America is a vast land, a place where regional and cultural differences can be at once a source of bemusement and deep-seated misunderstanding. The notion of red states and blue states, thus creating a red America and a blue America, has calcified into a belief that both sides of America fundamentally misunderstand the other, consuming different news and living within different pop cultural bubbles. Nowhere has this been clearer than in the election of Donald Trump to the presidency, an event which more than half of voters vehemently opposed, many of whom who have taken to demonstrating against the new president regularly ever since, and which the rest of the country quietly endorsed, waiting for him to make an industrial economy feasible again.

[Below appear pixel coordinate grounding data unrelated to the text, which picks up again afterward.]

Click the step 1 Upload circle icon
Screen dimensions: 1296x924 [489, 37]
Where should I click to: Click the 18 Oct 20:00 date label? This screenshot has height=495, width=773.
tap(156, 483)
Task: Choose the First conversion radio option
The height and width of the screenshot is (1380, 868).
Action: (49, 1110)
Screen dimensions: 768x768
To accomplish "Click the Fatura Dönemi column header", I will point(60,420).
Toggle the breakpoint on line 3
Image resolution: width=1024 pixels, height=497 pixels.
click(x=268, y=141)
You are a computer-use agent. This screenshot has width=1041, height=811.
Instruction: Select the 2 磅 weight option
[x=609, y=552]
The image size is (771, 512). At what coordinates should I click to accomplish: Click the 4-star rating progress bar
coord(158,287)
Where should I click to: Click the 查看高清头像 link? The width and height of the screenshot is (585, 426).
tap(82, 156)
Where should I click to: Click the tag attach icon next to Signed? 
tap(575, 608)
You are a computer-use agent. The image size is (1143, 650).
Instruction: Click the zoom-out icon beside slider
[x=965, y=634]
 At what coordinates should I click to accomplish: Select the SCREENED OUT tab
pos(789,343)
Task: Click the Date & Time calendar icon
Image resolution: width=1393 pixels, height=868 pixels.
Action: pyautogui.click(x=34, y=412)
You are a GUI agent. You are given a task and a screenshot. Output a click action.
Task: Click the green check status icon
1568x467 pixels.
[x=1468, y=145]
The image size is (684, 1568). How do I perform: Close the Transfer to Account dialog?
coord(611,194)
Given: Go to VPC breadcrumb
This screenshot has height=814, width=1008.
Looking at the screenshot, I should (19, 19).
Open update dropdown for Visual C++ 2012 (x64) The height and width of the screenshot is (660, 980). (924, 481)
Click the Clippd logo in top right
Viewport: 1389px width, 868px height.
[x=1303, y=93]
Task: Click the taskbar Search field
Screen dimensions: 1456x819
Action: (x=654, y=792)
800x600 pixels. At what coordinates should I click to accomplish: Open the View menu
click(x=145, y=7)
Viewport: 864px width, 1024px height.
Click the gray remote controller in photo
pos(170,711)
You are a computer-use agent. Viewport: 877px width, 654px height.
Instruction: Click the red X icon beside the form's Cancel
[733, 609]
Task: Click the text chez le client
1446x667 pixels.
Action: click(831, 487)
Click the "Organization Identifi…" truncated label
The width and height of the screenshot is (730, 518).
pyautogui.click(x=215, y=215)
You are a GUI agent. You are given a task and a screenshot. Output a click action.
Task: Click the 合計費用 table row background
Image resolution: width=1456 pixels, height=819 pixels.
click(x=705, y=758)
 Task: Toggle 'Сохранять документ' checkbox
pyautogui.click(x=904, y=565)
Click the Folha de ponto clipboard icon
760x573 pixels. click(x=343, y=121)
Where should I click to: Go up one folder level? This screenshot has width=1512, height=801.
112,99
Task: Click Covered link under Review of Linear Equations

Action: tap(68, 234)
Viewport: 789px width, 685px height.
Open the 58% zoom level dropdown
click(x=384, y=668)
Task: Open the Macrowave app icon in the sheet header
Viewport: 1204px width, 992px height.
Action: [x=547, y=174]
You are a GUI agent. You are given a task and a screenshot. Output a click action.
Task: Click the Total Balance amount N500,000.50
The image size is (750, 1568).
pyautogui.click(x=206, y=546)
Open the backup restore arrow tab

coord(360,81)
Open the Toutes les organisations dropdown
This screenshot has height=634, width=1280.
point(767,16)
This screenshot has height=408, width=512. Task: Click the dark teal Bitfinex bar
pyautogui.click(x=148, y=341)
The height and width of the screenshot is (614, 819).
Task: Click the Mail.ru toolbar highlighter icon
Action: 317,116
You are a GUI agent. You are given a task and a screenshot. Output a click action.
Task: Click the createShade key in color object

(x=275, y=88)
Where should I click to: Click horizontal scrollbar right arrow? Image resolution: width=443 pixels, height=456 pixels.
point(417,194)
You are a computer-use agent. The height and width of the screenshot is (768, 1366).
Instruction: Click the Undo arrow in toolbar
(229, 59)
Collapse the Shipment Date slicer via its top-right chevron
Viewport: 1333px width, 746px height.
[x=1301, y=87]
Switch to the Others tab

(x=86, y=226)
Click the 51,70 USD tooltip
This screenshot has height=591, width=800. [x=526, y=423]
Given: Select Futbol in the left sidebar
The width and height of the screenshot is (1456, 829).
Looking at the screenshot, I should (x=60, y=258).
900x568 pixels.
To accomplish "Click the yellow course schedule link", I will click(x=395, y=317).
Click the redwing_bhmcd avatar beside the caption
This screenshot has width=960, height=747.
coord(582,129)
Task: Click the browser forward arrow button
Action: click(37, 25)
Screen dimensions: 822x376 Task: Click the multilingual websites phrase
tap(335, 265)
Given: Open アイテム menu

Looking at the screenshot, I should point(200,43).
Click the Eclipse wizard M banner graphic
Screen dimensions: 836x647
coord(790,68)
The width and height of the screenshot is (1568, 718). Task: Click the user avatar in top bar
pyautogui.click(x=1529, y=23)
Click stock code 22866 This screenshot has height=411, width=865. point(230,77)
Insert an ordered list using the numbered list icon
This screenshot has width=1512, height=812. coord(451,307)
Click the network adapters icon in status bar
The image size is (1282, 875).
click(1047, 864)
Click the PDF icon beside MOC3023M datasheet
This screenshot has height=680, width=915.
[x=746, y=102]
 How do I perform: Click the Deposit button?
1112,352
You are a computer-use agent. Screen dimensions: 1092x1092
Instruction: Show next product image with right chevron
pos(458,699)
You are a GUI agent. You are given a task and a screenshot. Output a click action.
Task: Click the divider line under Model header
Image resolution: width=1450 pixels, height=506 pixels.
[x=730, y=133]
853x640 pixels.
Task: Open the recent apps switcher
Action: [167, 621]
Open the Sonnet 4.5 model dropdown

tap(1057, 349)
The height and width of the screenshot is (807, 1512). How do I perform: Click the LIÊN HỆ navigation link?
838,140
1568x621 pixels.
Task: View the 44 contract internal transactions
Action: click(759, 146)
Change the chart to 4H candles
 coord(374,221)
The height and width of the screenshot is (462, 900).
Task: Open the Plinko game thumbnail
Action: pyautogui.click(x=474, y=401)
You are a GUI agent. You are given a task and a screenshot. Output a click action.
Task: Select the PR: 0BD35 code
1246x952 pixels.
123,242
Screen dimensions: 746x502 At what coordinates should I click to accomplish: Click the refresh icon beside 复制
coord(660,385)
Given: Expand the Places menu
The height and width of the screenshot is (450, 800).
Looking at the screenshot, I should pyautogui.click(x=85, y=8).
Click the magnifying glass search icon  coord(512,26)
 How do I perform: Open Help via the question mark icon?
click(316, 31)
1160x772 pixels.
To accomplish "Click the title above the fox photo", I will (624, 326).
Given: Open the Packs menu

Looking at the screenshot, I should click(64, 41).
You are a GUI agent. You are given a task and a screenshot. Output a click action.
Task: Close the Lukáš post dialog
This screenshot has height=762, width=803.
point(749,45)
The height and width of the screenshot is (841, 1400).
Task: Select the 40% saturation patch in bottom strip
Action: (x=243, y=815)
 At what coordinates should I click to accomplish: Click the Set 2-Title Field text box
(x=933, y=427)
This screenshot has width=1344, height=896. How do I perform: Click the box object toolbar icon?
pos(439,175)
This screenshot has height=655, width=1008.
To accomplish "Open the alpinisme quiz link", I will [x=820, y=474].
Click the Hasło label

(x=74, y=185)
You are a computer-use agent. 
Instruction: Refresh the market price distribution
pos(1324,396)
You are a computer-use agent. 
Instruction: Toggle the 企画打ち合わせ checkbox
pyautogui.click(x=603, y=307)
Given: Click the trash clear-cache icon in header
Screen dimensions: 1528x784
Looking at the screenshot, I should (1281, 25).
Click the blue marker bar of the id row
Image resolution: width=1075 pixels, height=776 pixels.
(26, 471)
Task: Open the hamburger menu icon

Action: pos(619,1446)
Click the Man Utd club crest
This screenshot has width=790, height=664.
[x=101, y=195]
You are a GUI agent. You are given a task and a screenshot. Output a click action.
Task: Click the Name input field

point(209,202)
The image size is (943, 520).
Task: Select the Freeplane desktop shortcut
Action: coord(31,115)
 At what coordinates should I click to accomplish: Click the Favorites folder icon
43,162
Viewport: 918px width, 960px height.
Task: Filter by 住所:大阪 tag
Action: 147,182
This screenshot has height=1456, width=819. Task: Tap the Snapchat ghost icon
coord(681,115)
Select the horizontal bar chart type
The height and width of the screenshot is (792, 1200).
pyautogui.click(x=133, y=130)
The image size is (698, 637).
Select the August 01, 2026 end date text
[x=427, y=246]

This analysis of each state’s Google habits since the election, though, seems less notable for the stark differences in each state and more notable for the shared tone of wild, misinformed terror. Performed by the real estate company Estately, which has made a name for itself performing these state-by-state rundowns (check out each state’s lewdest city name or their favorite dumb questions), these are, to be clear, not the most googled term for each state, but the ones performed more frequently compared to other states.
The common thread through all of these is not necessarily red state versus blue state ideological bubbles but simple confusion: Wisconsin wants to know what populism is; Florida is curious about Trump’s record-low approval ratings; the great state of Oregon is here to consume some information about Nazis being punched. A few seem more tied to their geography than others, such as Mississippi’s curiosity about its hometown heroes 3 Doors Down or Montana’s interest in the National Park Service, but most of these are just the roiling swarm of confused, terrified, frequently tawdry news items that have dominated the press cycle since November. (The words “pussy” and “pee pee” both appear on this map of Trump’s America.)
The site’s blog goes into much more detail, listing full word clouds for each state’s searches, and they read like a referendum not on the woes of our political divisions but on the mere confusion of the voting populace. Iowa wants to know where Yemen is. Georgia is asking, “What the hell is going on?” Connecticut is curious what refugees even are. Texas may have gone red, but they’re still wondering how they might secede. If anything, the map shows that despite each state’s electoral voting record, there is an underlying psychological unity to America—that is, a flailing unease about its future. Like many things, it comes from the top.